◆ **WHAT IS REQUIRED**
Please retype the item position entries below, everything from the line containing "The image size is (1751, 573)." down to the line containing "click(x=1640, y=72)", with no changes.

[Item position entries]
* * * * * * *

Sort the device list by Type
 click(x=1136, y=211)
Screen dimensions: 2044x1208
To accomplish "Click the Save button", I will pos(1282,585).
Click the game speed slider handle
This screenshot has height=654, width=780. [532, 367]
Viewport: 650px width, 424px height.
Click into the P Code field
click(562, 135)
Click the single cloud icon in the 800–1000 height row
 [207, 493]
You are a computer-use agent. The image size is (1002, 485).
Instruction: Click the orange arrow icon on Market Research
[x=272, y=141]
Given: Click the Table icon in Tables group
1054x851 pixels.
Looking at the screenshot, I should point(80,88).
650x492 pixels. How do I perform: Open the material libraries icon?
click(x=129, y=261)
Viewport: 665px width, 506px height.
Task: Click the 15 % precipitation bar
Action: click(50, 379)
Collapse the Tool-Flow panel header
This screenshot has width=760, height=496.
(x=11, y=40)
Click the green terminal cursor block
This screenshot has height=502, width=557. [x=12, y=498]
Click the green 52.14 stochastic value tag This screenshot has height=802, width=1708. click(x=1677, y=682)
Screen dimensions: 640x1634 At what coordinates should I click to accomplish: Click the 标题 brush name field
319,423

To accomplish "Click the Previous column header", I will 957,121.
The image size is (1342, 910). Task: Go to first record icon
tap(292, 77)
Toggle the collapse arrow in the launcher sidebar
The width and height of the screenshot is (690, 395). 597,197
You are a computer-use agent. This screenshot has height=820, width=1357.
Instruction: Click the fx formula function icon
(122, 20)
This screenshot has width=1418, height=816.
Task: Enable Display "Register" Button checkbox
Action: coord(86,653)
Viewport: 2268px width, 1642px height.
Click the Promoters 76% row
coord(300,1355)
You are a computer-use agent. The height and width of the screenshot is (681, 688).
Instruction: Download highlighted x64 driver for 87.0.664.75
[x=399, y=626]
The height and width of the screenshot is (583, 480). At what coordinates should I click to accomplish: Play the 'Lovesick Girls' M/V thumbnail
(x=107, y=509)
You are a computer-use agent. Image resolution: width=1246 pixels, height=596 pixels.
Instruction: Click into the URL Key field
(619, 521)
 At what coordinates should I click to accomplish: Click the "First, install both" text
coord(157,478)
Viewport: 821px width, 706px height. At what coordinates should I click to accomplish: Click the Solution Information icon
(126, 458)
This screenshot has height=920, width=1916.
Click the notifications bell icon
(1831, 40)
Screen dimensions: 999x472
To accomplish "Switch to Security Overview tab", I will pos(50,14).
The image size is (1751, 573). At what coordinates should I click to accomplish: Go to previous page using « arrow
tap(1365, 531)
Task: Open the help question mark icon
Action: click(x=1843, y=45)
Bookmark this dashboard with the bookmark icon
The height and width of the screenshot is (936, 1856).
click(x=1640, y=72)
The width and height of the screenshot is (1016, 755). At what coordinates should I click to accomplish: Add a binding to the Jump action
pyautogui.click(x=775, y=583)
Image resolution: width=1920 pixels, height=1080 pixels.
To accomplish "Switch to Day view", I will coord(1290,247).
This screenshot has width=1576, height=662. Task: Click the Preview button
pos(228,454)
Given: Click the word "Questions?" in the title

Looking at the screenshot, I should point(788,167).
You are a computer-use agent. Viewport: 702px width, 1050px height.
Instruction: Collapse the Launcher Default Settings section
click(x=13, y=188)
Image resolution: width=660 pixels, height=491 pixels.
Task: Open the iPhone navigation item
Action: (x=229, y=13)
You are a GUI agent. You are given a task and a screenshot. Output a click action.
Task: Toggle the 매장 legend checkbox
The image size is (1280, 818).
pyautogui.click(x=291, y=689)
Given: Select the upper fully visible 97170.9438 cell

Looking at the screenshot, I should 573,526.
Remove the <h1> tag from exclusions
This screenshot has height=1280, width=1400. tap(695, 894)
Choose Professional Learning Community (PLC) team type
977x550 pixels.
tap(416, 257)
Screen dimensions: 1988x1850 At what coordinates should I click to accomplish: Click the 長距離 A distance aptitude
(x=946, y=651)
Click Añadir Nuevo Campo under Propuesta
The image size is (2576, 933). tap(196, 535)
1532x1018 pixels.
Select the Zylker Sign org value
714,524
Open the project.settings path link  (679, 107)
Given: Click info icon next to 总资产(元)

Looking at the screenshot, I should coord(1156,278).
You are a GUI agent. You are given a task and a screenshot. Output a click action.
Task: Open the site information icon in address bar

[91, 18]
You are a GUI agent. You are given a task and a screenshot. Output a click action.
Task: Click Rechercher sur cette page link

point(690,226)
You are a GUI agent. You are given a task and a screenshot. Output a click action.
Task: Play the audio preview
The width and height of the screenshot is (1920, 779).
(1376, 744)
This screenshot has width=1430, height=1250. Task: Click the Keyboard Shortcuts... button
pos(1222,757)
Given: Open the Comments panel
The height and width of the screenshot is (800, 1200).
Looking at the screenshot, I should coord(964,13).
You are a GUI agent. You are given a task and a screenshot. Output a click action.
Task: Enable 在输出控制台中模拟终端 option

* * * * * * *

◆ **COMPLETE ANSWER**
The image size is (1751, 573). At what coordinates should I click to accomplish: Go to previous page using « arrow
tap(1365, 531)
Task: Open the help question mark icon
Action: click(x=1843, y=45)
Bookmark this dashboard with the bookmark icon
The height and width of the screenshot is (936, 1856).
click(x=1640, y=72)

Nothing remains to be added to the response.